ALS gene discovery forms basis for treatment development
Researchers at UMC Utrecht’s ALS Center have found new genetic abnormalities that play a role in the development of ALS. As a result, the group of patients in whom the cause of the nerve and muscle disease can be pinpointed has grown from 20 to 25 percent. The finding also helps to better understand ALS and may eventually contribute to the development of targeted treatments for some of the patients.
Researchers at UMC Utrecht’s ALS Center have found new genetic abnormalities that play a role in the development of ALS. As a result, the group of patients in whom the cause of the nerve and muscle disease can be pinpointed has grown from 20 to 25 percent. The finding also helps to better understand ALS and may eventually contribute to the development of targeted treatments for some of the patients.
The results of the study were published today in the scientific journal Nature Genetics and are part of the international research program Project MinE. “This finding does not mean there will be a cure tomorrow, but it does give us direction for follow-up research,” said Professor of Neurology and Neurogenetics Jan Veldink, principal investigator of Project MinE.
For the study, the researchers analyzed the DNA of nearly 18,000 people with ALS and more than 200,000 people without the disease. They found several genetic abnormalities associated with an increased risk of ALS, including in the ARPP21 gene. This provides leads for new treatments.
GoALS, a multi-year research program of which Project MinE is a part, is working on new drugs. The expectation is that it will certainly be several years before it could be that far. Veldink: “We are now getting down to work, together with other parties, to develop potential gene therapies.”
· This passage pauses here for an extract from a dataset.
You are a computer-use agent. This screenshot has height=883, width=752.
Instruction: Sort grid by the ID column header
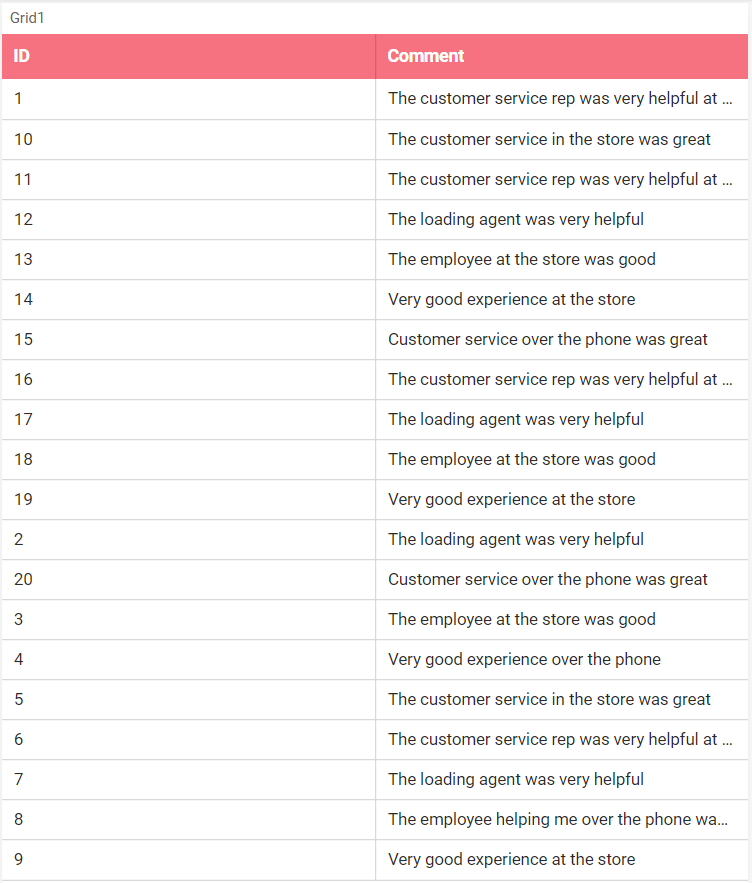tap(189, 56)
Familial and sporadic ALS explained
Every year, about 500 people are diagnosed with ALS in the Netherlands. ALS has two variants: familial and sporadic. Familial means that there are several people with ALS in the family and therefore there is a strong suspicion that the patient has an abnormal gene that has caused the disease. In sporadic ALS, genetic abnormalities also occur, but environmental factors may also play a role. One in 10 people with ALS has the hereditary form; 90 percent have the sporadic form of ALS. At least 25 percent of all people with ALS, regardless of whether the disease runs in the family, have a DNA abnormality.
For most people with ALS, there is no treatment yet. In 2022, the drug QALSODY, also known as Tofersen, represented the first breakthrough in the treatment of a genetic form of ALS. This drug works for people with ALS with a rare abnormality in the SOD1 gene. In the Netherlands, this is only one percent of patients.
The drug is a so-called “antisense oligonucleotide,” a piece of artificial hereditary material that reduces the production of the pathogenic SOD1 protein. The drug can thus inhibit the disease and, in some cases, even improve muscle strength. The hope is that new gene therapies with antisense oligonucleotides can now be developed for the newly discovered genetic variations.